Fe–N–C aerogel catalysts were prepared by sol–gel polycondensation of resorcinol, melamine and formaldehyde precursors in the presence of FeCl 3 salt, followed by supercritical drying and thermal treatments. The effect of the mass ratio of precursors on the microstructure, iron speciation and oxygen reduction reaction (ORR) performance of the Fe–N–C aerogels was investigated by N 2 sorption, scanning electron microscopy, X-ray diffraction, X-ray photoelectron spectroscopy, Mössbauer spectroscopy, X-ray absorption spectroscopy, CO chemisorption and rotating disk electrode in acidic medium. The best ORR performance (activity and mass transport) was obtained by an optimum balance between pore structure and active Fe-N x species. Through acid washing, the durability of the catalyst was further improved by eliminating unstable and inactive species, particularly iron nanoparticles and iron carbide. From the CO chemisorption and turnover-frequency value, the surface sites were comparable with the highest values reported in literature.
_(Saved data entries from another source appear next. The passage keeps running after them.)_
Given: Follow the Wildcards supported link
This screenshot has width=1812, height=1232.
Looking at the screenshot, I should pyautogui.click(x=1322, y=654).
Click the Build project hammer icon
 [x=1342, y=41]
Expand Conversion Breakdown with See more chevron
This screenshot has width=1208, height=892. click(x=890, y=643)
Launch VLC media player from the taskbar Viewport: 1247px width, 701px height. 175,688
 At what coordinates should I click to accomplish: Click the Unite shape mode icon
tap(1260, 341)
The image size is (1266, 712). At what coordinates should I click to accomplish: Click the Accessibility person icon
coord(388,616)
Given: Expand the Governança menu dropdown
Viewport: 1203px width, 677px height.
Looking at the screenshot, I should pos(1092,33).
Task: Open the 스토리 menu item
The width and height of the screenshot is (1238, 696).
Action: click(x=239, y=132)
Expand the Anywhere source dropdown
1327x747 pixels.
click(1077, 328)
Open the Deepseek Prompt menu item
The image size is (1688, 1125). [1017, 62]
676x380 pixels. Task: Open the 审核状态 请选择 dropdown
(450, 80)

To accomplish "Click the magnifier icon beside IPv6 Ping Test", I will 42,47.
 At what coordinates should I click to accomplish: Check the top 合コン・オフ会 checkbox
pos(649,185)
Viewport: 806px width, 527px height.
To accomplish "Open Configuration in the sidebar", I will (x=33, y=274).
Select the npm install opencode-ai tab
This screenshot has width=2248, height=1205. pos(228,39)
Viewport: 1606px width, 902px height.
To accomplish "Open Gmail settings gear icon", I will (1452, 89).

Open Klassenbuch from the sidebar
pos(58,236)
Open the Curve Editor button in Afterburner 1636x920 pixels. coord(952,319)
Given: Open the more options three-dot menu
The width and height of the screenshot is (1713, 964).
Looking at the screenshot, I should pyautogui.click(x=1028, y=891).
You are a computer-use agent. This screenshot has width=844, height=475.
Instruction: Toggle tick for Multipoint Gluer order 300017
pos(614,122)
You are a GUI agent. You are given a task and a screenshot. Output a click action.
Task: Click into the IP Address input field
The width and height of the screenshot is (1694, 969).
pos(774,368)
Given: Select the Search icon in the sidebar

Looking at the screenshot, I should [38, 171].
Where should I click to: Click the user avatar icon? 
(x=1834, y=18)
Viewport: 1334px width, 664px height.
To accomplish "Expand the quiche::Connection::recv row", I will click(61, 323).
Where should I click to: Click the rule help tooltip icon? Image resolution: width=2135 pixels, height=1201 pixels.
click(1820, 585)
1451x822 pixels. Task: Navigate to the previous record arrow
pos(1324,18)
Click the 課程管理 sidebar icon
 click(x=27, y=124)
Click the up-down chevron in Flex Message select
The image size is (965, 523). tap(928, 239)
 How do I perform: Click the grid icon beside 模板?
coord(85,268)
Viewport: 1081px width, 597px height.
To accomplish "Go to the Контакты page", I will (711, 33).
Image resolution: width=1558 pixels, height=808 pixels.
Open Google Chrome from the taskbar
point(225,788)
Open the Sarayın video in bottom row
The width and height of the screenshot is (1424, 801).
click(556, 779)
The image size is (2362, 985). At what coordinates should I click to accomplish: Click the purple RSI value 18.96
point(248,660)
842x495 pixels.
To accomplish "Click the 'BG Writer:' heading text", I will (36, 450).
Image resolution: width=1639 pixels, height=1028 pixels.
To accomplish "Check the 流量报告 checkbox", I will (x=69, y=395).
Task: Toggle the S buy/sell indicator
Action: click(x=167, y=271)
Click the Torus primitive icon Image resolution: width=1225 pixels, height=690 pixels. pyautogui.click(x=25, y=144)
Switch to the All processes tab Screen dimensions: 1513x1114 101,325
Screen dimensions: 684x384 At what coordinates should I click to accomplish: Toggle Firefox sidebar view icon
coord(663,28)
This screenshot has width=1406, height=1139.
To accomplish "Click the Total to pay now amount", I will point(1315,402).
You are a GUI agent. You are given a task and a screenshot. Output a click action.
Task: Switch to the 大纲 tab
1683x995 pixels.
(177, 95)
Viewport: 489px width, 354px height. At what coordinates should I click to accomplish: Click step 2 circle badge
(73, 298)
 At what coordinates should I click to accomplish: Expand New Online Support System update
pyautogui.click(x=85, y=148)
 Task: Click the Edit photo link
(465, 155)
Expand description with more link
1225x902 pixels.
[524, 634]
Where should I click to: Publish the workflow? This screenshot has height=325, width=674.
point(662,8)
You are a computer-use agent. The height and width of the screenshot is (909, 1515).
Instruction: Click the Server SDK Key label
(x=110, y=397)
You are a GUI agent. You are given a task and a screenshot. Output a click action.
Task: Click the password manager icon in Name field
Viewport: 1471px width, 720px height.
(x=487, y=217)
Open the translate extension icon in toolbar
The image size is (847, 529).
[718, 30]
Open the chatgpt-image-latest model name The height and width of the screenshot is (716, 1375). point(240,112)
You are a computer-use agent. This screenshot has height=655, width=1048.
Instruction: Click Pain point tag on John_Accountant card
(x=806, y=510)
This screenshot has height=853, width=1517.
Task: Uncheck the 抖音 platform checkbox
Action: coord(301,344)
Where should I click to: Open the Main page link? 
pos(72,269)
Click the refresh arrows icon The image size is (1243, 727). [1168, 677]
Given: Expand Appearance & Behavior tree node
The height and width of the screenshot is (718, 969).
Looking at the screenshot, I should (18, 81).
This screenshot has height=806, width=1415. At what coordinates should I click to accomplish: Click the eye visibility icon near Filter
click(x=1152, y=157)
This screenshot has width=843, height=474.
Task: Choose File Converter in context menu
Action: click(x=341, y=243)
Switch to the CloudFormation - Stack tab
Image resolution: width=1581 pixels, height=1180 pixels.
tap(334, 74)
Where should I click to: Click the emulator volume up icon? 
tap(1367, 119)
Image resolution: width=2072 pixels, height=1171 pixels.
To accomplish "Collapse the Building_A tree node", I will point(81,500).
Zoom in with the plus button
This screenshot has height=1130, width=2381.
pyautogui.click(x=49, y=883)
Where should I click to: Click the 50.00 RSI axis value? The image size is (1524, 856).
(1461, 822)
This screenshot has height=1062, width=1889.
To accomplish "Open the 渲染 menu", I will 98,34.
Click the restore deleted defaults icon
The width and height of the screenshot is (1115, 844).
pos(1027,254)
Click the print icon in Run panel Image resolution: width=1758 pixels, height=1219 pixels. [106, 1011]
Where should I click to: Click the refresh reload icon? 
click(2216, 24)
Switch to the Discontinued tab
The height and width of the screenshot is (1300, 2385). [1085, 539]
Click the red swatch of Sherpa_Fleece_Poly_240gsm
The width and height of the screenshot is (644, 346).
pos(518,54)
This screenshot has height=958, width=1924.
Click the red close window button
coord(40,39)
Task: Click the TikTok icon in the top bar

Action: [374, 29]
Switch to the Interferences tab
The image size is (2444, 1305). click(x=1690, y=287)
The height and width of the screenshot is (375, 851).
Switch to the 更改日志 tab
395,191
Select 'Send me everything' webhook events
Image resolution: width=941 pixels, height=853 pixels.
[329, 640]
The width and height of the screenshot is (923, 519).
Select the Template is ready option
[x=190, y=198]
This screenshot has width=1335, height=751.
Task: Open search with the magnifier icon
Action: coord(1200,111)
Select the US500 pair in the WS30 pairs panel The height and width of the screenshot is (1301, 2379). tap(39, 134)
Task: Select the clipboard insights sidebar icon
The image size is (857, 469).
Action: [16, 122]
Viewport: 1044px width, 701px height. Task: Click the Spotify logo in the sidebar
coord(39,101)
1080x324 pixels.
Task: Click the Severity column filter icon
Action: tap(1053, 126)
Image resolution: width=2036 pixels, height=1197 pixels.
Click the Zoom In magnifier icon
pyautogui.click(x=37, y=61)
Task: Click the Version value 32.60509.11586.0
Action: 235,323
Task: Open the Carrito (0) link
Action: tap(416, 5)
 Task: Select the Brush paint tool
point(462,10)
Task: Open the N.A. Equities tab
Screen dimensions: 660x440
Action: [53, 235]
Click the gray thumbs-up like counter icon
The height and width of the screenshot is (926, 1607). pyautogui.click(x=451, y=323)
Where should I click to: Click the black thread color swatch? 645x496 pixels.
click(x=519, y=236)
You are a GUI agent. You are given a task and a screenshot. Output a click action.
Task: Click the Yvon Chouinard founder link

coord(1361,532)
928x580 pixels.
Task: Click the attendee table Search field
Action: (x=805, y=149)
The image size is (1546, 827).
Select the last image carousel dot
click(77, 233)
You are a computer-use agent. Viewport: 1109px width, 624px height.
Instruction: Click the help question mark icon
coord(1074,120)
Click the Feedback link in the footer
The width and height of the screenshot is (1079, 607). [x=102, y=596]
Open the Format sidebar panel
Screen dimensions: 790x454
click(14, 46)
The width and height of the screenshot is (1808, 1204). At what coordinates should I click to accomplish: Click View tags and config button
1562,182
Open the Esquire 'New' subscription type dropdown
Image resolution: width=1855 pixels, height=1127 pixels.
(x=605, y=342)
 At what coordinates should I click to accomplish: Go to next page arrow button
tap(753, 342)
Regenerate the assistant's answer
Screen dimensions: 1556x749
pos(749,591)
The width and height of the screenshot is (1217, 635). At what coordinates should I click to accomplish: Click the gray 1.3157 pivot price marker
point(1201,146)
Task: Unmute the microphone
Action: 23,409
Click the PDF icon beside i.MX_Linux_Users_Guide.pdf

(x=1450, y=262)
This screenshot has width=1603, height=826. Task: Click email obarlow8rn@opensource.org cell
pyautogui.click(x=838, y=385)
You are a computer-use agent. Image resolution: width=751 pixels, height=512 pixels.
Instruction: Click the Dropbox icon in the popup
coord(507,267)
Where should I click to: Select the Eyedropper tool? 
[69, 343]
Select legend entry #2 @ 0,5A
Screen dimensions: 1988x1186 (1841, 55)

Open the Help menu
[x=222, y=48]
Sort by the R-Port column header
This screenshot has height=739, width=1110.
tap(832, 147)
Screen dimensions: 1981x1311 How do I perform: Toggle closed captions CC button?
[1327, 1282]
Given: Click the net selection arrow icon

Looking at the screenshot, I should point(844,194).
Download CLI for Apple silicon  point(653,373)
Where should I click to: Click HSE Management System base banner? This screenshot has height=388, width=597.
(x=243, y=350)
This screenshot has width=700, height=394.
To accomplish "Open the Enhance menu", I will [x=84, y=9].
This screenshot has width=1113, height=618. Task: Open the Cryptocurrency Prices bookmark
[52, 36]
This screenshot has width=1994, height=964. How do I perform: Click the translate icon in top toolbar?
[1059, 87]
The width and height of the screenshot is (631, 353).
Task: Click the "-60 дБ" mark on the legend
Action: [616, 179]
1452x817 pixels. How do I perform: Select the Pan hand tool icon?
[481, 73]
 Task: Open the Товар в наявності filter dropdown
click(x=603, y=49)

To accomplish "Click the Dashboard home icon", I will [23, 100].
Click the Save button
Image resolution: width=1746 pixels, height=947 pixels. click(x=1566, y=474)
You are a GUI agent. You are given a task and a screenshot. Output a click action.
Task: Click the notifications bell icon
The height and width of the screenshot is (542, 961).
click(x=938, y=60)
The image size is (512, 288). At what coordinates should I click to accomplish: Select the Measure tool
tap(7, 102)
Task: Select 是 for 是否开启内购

Finally, Fe–N–C aerogel catalyst was implemented a in membrane–electrode assembly with an active area of 25 cm 2 and tested in single cell, emphasizing the importance of the ink formulation on the performance. • Optimum balance between pore texture and active FeNx species for best ORR performance. • Better mass-transport properties due to higher mesopore volume in the Fe–N–C catalyst. • XAS and 57 Fe Mössbauer spectroscopies identified FeN x and Fe-inorganic species. • Acid washing treatment eliminates the unstable and inactive Fe-inorganic species. • Need to adapt the ink formulation to the catalyst texture for high performance MEAs.